Sunday, November 09, 2008

CD Review - Scott Walker - The Drift















Scott Walker, what galaxy is he destined for? What is he trying to communicate back to us from his rogue planet? What exactly does he do with himself between making these albums? 'The Drift' was released onto an unsuspecting world in 2006, a mere eleven years after 'Tilt', and its predecessor 'Climate of Hunter' was another eleven years before that. For the majority there is only the Scott Walker of his sixties hits. For others its the Scott Walker who turned his back on pop fame, and went all continental, and sang Jaque Brel songs, that was considered somewhat radical in its day. These days less so, though Marc Almond does appear to have entirely based his subsequent solo career on the Scott Walker model. Here Walker pits himself against a splintering fragmented musical backdrop. It has a similar effect to that created by David Sylvian on 'Blemish', of unbearable truthfulness and disconcerting honesty. As Walker grows older, he continues to go where no pretty voiced pop singer has gone before. Rather than sitting back on his reputation and completely retiring into the lifestyle of a reclusive icon - he seems to be becoming even more ambitious with increasing age - he is now at 65, officially a pensioner.


I first got caught up in the world of Scott Walker, with the mid-eighties album 'Climate of Hunter', a work issued at the height of pure electro pop. It was defiantly out of step, suffused as it was with great drifts of melancholy and a keening bartered soul. His distinctive vocal quality remained to act as emotional ballast,but its like listening to soft fudge being gradually melted. This is not sentimental or syrupy music. It was contrasted and set off against a languid background of strings and occasional dissonant tonalities from the saxophone of Evan Parker. Lyrically the songs are dominated by an intensity of feeling and expression, as opposed to an ease of comprehension. You can never be sure what the hell they are about, but they have deep deep emotional resonances. Most of them were just called Track, 3, 4, 5,6, or 7, as if he didn't want to give clues, you had to find your own connection or interpretation. They all had an unsettling atmosphere seeping out from under them, as if a bucket had a leak.

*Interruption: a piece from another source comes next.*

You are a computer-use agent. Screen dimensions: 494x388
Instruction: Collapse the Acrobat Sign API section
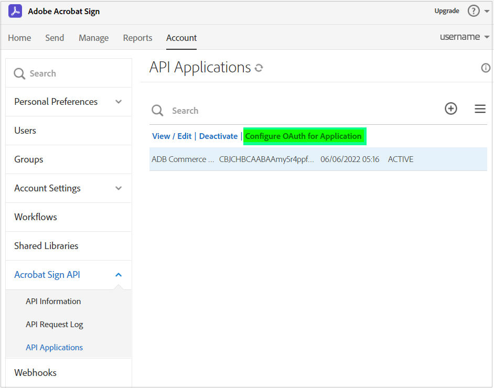click(x=119, y=275)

Then over a decade later came 'Tilt', the harshness and dissonance had grown stronger, song structures were slimmer, paired back and all but abandoned to expression. A bleaker, sparser cinematic sound pervades the entire album. It was as if in the intervening years Walker had gone deep into some personal 'heart of darkness' and was exhibiting what he'd discovered. So, now, eleven years after all that, we get 'The Drift'. It opens with impatient aggression. The track 'Cossacks Are' - has an insistent drum sound , a pounding irregular heartbeat, that dominates over Walker's voice, it teeters on the edge of despair, not always lush and comfortingly familiar. The words he utters are infused by some profound loss or tragic meltdown etched into sound- 'a moving aria for a vanishing style of mind' or 'A nocturne filled with glorious ideas' or It's hard to pick the worst moment'. Obviously Walker is not at ease with the state of contemporary life, and we are not left at ease when listening to it either. I have yet to sit through the album from start to finish. At some point the unsettling intensity of it overwhelms me, and I need to take a break. It is so doom laden it scratches at, and wrenches upon the emotions, similar to a destructive tornado sucking you up, spinning you round and spitting you out.

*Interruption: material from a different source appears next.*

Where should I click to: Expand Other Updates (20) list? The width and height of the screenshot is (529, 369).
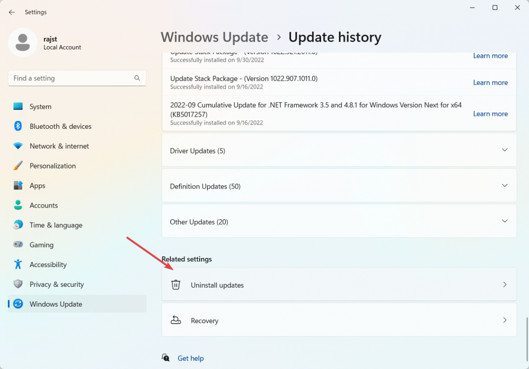pos(505,221)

'Climate of Hunter' was as if a man were broken hearted by the end of a love affair, and a painful divorce. 'Tilt' was as if a man were wandering loveless through a desolate landscape, suffused with an air of lingering regret. 'The Drift' is as if that man is now lost in an urban nightmare, deranged, and on the edge of becoming completely unhinged, frightened by the horror surrounding him - of a diseased and corrupted humanity. This is not escapist, nor straightforwardly accessible music, its extremely challenging, with an almost operatic level of heightened emotion. Walker comes across as the eternal pessimist, grimly reaping. This is similar to the aesthetic impact of Ingmar Bergman in musical sound. It possess the same raw nerves portrayed and emotions exposed, the richness of tonality and textures, contrasted with an open vein of cathartic release. Though I do recommend this album, it is with some reservation, be warned its not remotely optimistic or positive about the future of humanity. It is partly a medieval morbid masterpiece, partly a grand thesis about mortality infecting everything we do like a disease, and partly a grotesque, apocalyptic zombie movie. 'The Drift' is not for those who are squeamish at the sight of fake blood being spilt.